Cenni storici su Attigliano.
Le notizie storiche sulle sue origini sono incerte e discordanti: sembra aver ospitato stanziamenti etruschi, la cui esistenza sarebbe provata dal ritrovamento, nelle località di Marziano e Jana, di tombe a camera e cripte.
In epoca medievale, per l'importante posizione di avvistamento sul Tevere, passò sotto diverse dominazioni: fu feudo degli Orsini, dei Borghese e dei D'Alviano; quindi, nel XV secolo, fu definitivamente inglobata nello Stato Pontificio.
Il toponimo è una formazione prediale dal personale latino ATTILIUS, con l'aggiunta del suffisso -ANUS.

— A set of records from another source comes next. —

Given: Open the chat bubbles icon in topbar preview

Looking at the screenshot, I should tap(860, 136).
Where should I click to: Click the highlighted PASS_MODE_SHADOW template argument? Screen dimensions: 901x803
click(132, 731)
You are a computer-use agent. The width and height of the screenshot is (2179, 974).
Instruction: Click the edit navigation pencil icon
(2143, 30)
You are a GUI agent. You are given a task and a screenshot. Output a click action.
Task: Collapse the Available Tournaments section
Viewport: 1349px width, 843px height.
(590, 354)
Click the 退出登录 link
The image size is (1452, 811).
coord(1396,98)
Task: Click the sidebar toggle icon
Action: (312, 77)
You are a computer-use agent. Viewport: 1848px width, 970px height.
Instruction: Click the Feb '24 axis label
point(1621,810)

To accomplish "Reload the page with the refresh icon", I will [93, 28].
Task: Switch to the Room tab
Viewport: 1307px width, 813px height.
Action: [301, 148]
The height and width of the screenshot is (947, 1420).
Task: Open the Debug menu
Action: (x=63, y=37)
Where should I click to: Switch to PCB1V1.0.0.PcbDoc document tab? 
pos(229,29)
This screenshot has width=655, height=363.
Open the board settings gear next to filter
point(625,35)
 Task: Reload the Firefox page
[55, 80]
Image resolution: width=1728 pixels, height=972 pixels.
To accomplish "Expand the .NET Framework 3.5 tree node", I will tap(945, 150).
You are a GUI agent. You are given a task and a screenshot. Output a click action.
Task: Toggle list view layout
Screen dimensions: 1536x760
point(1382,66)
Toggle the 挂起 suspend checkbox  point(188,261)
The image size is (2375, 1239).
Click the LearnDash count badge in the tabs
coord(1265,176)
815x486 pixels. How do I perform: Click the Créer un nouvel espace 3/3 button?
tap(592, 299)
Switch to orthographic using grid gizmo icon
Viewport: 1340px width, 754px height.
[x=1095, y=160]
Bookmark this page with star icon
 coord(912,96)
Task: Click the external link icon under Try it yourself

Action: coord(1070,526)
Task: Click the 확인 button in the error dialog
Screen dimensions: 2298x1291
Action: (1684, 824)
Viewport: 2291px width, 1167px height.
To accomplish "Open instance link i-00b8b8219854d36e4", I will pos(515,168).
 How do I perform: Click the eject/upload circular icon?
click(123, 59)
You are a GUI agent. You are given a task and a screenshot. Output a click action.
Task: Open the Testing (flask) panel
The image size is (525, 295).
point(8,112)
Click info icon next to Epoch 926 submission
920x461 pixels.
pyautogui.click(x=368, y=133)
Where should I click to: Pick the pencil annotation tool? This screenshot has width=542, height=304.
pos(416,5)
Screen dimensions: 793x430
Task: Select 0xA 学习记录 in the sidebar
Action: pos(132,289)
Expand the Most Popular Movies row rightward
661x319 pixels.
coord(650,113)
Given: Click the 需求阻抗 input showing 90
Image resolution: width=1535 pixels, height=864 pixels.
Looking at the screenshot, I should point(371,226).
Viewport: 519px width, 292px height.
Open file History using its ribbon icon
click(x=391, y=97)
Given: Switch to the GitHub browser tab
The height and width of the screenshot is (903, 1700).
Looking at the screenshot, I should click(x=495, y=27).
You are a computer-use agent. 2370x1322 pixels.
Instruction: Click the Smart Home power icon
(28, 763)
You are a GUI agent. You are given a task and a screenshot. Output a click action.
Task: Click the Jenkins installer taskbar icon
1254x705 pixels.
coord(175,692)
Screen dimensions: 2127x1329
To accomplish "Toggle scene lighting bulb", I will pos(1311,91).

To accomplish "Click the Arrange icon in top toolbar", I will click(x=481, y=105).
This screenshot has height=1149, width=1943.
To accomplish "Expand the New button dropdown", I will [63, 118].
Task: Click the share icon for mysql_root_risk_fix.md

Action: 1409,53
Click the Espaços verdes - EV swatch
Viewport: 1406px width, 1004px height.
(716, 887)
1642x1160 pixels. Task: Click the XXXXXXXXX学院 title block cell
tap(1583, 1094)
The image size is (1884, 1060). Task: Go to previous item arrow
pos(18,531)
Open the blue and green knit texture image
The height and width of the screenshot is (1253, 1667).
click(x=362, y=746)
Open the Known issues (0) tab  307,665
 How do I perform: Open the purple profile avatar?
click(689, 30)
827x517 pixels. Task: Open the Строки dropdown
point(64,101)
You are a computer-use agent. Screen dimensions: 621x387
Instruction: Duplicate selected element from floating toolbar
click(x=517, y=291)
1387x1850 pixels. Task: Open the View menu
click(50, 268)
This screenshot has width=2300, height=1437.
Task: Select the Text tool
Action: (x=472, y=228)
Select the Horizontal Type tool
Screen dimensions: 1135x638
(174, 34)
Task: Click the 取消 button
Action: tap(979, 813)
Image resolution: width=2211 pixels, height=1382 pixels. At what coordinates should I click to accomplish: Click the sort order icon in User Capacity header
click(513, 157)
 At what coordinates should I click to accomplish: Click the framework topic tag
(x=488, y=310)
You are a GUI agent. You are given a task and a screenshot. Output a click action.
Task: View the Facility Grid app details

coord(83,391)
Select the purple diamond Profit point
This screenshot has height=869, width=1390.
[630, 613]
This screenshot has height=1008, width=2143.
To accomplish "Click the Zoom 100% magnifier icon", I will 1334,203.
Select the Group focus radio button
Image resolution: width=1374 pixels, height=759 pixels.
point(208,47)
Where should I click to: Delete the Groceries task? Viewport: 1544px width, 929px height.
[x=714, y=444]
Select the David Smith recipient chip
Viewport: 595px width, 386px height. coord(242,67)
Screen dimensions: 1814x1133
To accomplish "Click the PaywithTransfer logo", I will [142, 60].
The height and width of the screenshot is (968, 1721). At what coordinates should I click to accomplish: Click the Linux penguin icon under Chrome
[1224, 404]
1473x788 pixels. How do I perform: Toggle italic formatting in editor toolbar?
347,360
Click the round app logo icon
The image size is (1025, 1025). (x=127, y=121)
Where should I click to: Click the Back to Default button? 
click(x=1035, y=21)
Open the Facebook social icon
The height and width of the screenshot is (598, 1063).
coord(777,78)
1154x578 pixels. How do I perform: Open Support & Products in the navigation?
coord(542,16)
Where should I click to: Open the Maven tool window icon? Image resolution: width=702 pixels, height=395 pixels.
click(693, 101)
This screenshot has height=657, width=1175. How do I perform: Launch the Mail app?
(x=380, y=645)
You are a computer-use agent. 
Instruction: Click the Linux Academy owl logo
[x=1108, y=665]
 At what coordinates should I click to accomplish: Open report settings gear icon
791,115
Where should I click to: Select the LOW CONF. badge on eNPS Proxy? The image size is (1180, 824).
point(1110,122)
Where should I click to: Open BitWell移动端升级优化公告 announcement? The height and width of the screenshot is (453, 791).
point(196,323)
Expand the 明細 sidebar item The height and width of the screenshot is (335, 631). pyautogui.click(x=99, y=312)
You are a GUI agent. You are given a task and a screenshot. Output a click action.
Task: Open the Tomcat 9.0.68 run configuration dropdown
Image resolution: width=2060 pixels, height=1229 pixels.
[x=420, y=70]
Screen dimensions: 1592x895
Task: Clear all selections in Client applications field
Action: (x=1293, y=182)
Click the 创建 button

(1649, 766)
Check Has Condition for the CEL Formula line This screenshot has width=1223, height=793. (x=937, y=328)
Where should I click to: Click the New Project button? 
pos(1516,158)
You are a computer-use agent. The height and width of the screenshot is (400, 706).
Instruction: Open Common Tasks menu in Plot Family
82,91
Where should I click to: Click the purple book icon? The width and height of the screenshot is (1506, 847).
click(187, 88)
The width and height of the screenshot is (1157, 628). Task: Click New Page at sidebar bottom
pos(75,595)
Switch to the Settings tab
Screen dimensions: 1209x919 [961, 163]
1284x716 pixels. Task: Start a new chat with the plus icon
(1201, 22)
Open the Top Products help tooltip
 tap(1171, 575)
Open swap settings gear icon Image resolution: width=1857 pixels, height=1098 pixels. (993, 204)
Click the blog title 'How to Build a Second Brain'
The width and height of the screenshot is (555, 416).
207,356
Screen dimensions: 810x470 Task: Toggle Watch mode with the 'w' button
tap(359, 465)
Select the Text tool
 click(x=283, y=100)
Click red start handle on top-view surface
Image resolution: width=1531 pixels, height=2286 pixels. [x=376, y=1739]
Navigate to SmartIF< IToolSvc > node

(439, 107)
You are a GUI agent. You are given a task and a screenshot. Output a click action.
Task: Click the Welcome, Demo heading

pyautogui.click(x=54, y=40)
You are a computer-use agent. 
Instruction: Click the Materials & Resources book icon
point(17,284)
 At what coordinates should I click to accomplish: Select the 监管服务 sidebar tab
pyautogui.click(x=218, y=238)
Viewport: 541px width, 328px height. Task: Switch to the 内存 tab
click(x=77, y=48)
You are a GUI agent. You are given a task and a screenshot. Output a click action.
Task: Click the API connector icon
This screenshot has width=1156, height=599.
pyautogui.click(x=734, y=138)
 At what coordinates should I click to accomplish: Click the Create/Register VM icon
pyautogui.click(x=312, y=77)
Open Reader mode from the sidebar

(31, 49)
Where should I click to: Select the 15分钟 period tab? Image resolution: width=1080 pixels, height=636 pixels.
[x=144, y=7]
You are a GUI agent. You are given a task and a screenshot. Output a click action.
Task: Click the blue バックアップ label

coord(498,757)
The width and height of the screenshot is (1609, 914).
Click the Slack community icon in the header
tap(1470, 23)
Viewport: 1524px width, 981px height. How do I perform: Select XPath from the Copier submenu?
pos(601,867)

Sopravvivono resti del castello, dotato un tempo di cinque torri rotonde e una pentagonale, oltre che di un fossato e di un ponte levatoio che ne consentiva l'accesso; nel borgo medievale, ormai disabitato, si erge in aggiunta un pittoresco campanile in piazza della Rocca, con un orologio a dodici ore e un'unica lancetta.
La chiesa parrocchiale, edificata nel XVI secolo, presenta sulla facciata un semplice portale sormontato da un timpano; al suo interno, a tre navate, si conservano un fonte battesimale e un ciborio in pietra coevi.